● WHAT YOU HAVE TO DO: Report every line in the records below that holds the word "agent".
-- DATA LISTING follows --
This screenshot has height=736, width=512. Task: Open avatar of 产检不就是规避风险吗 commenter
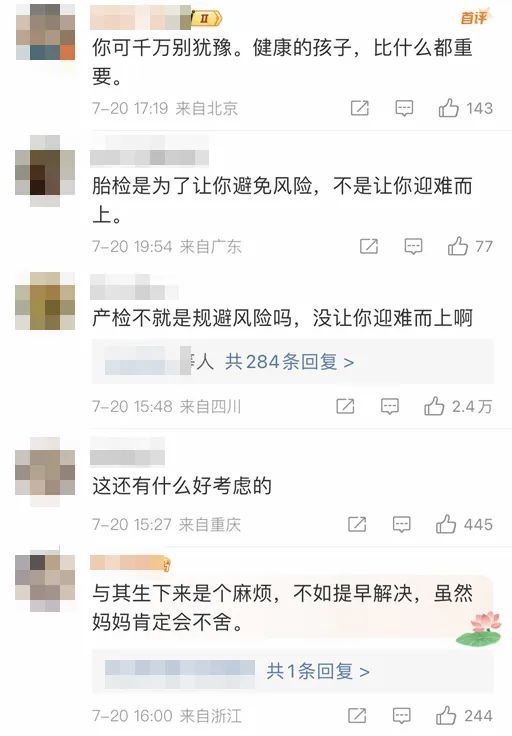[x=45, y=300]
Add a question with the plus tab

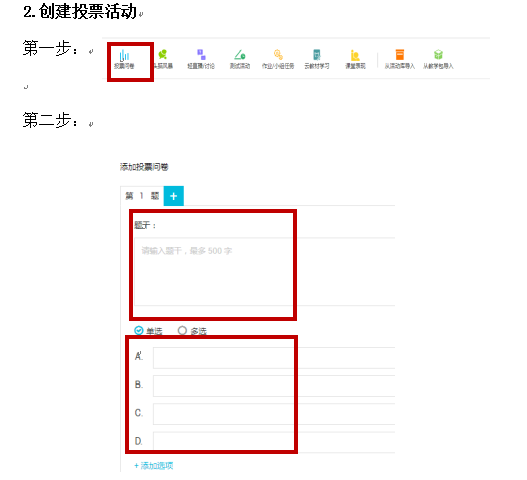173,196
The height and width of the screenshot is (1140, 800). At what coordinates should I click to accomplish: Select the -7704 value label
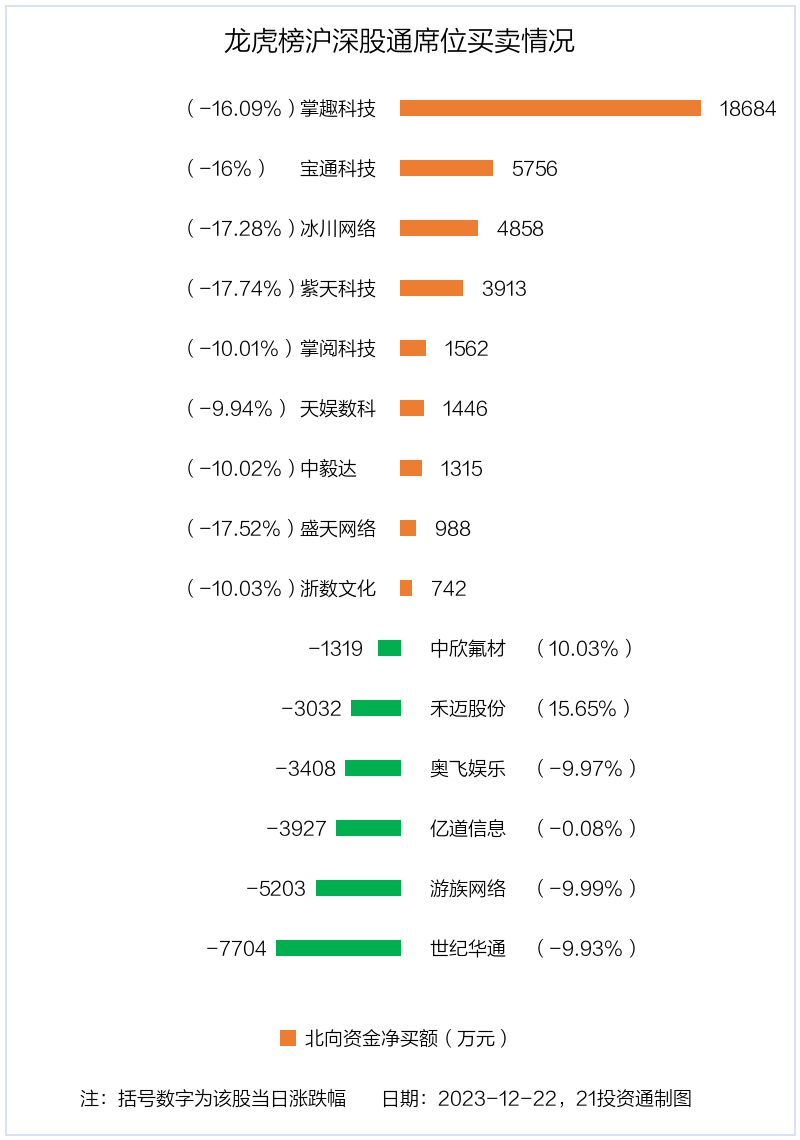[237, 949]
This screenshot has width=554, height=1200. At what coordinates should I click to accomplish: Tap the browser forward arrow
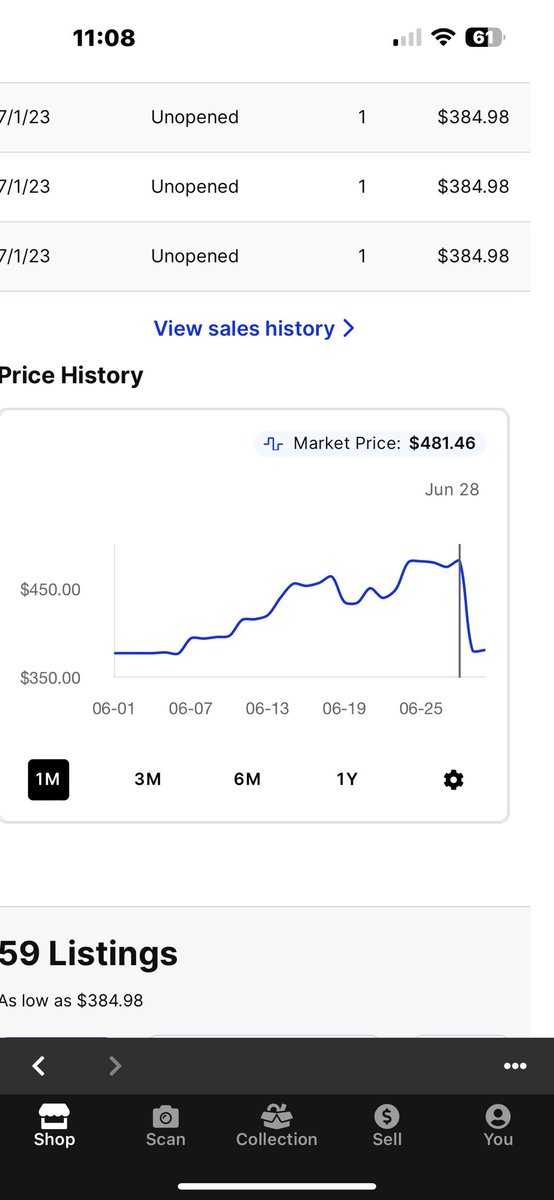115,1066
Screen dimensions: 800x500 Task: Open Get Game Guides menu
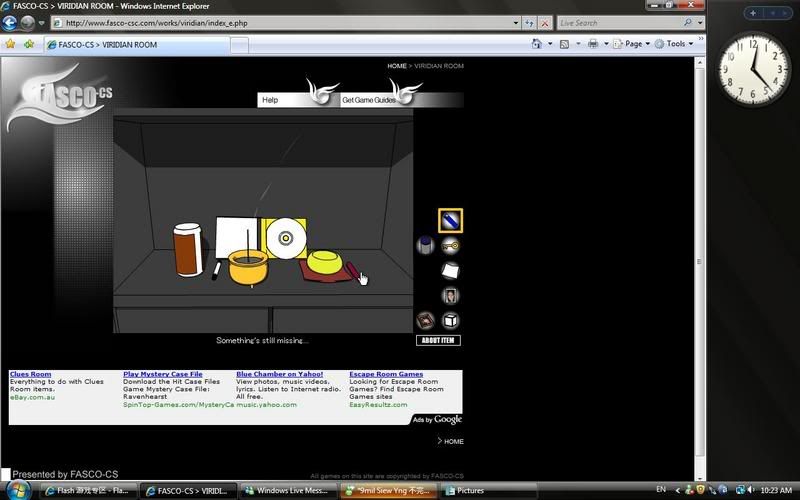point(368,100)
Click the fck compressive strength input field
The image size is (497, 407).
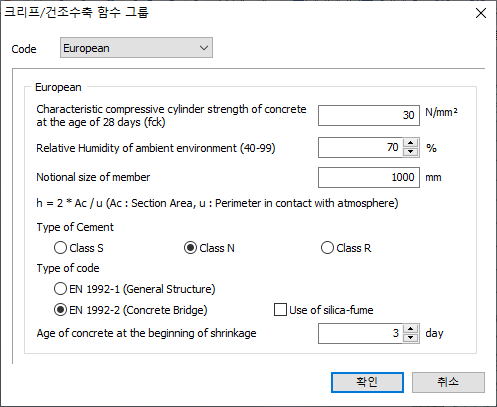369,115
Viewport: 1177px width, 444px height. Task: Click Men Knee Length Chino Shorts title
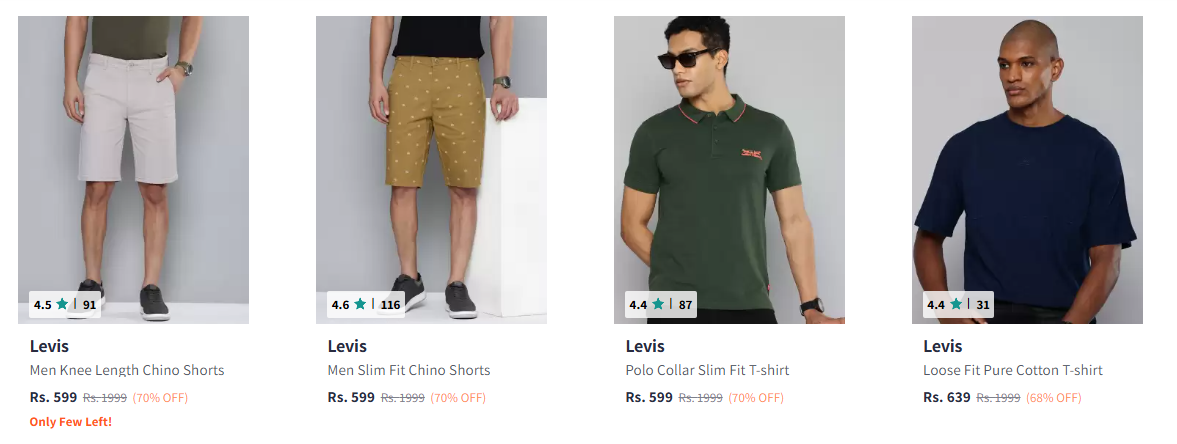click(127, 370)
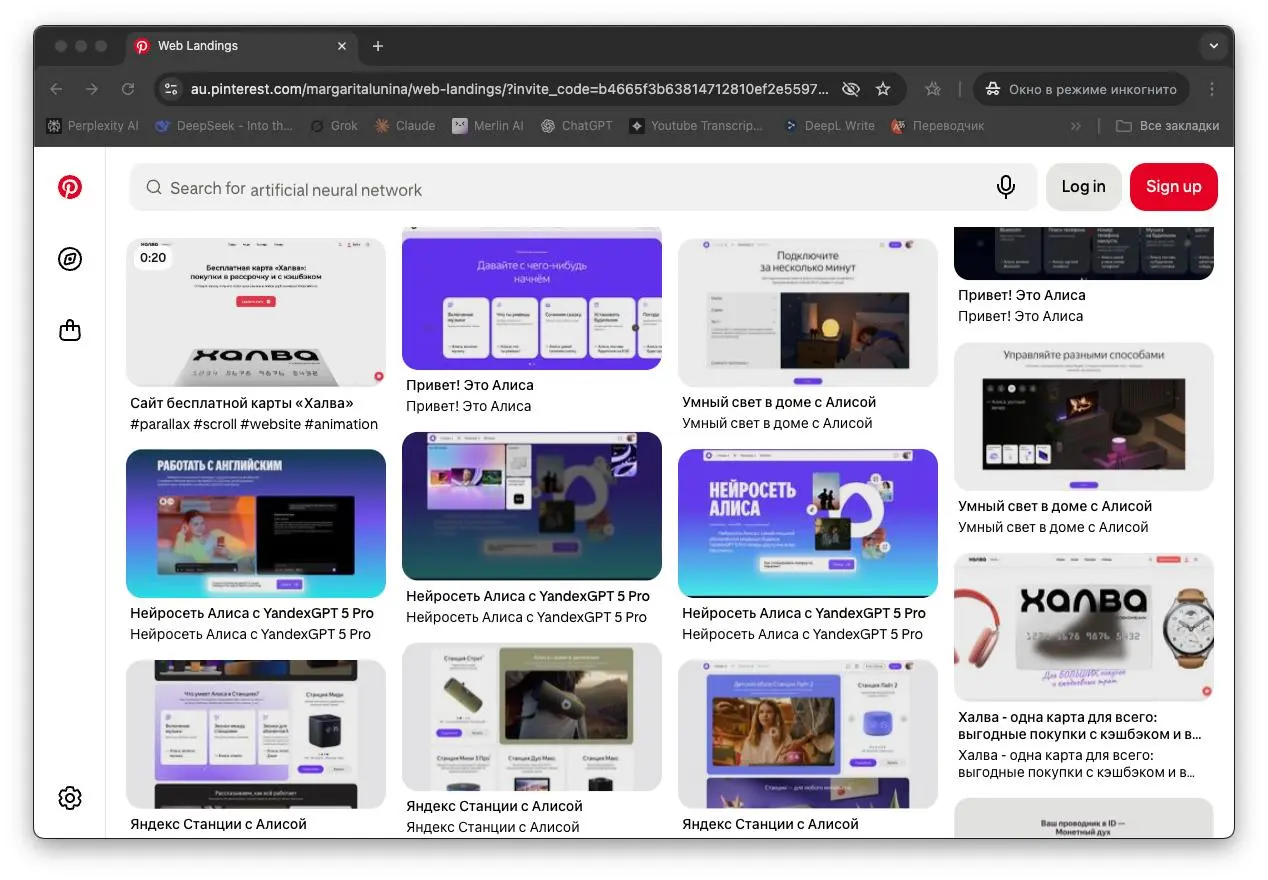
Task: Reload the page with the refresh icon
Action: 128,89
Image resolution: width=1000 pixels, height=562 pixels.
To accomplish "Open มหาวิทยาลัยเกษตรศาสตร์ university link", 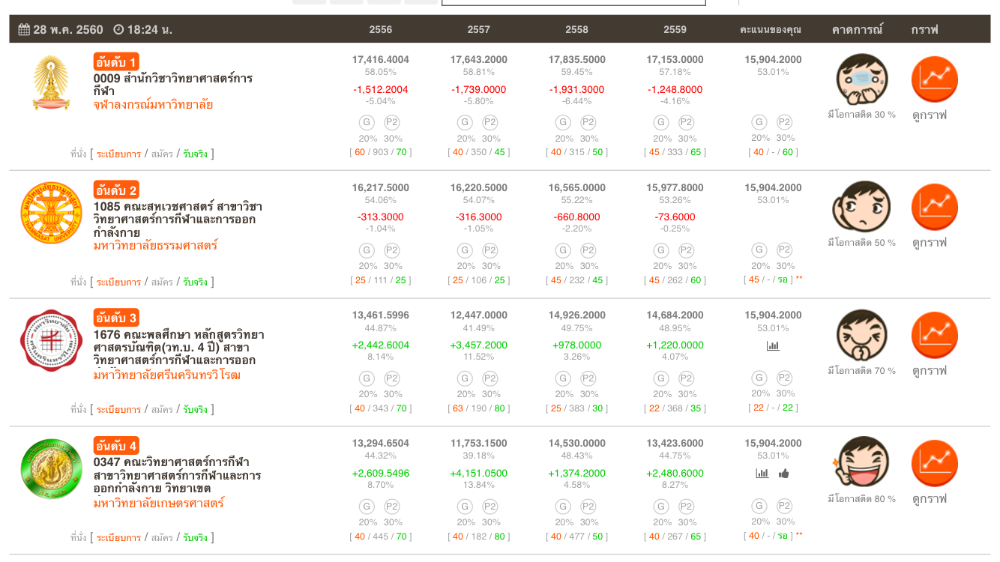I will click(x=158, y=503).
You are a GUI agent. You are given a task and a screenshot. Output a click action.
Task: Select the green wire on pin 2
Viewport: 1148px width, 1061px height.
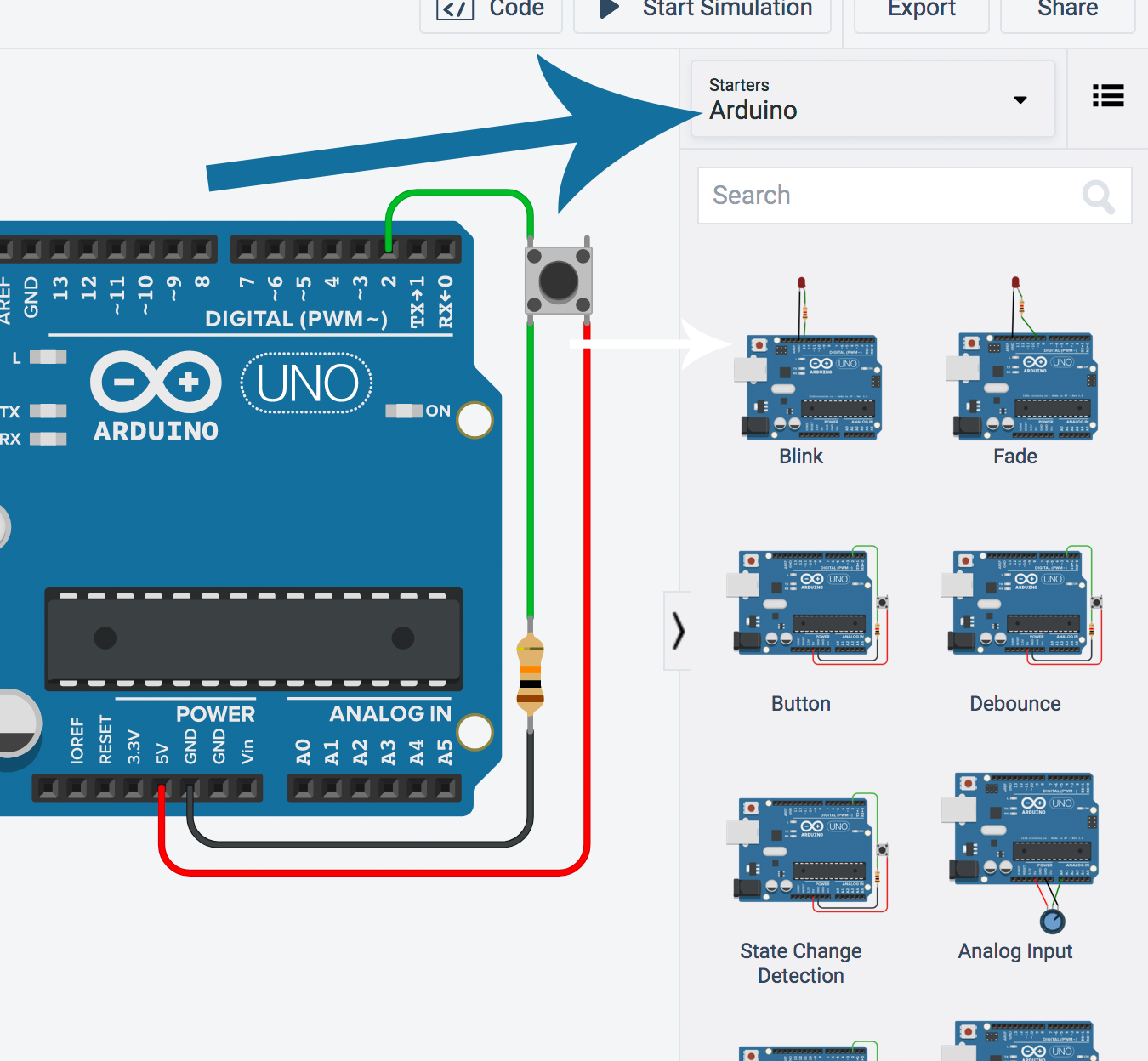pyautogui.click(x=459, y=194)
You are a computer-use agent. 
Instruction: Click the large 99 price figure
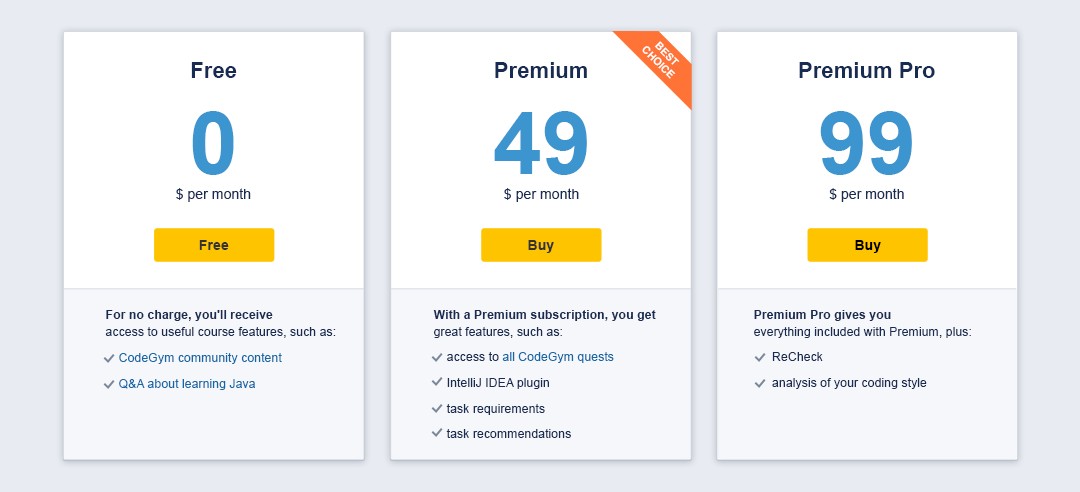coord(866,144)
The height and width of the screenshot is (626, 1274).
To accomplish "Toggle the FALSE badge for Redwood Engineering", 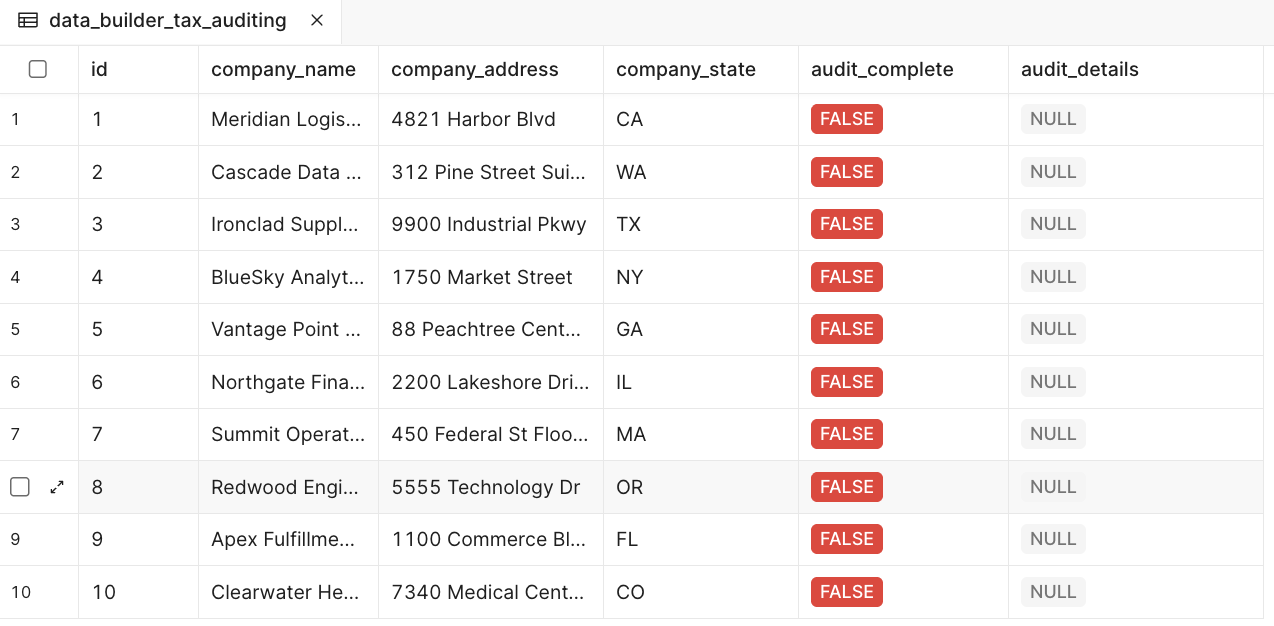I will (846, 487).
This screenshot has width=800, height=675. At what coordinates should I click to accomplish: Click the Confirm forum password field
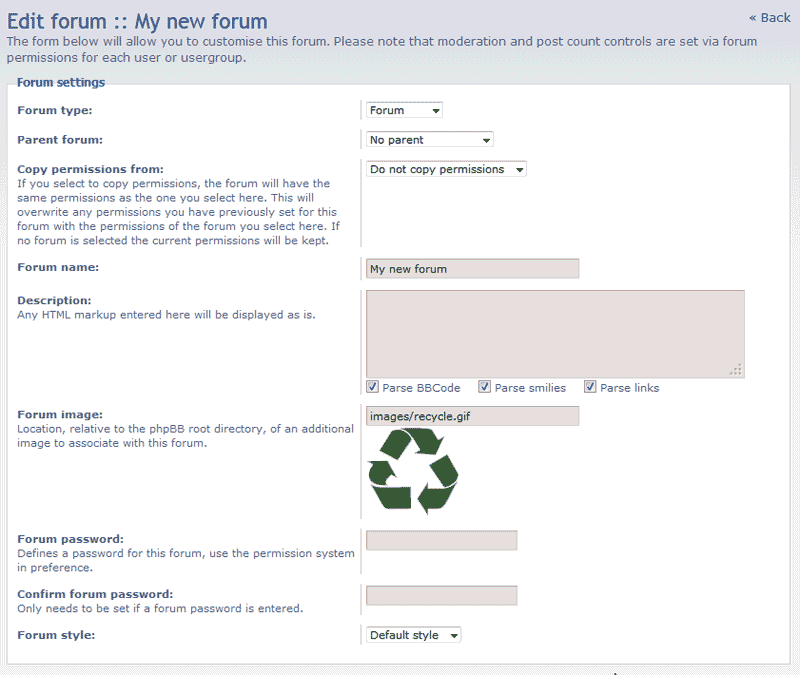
-- DATA LISTING concluded --
● EXERCISE OUTPUT:
You are a GUI agent. You are given a task and a screenshot. Output a click action.
You are a computer-use agent. 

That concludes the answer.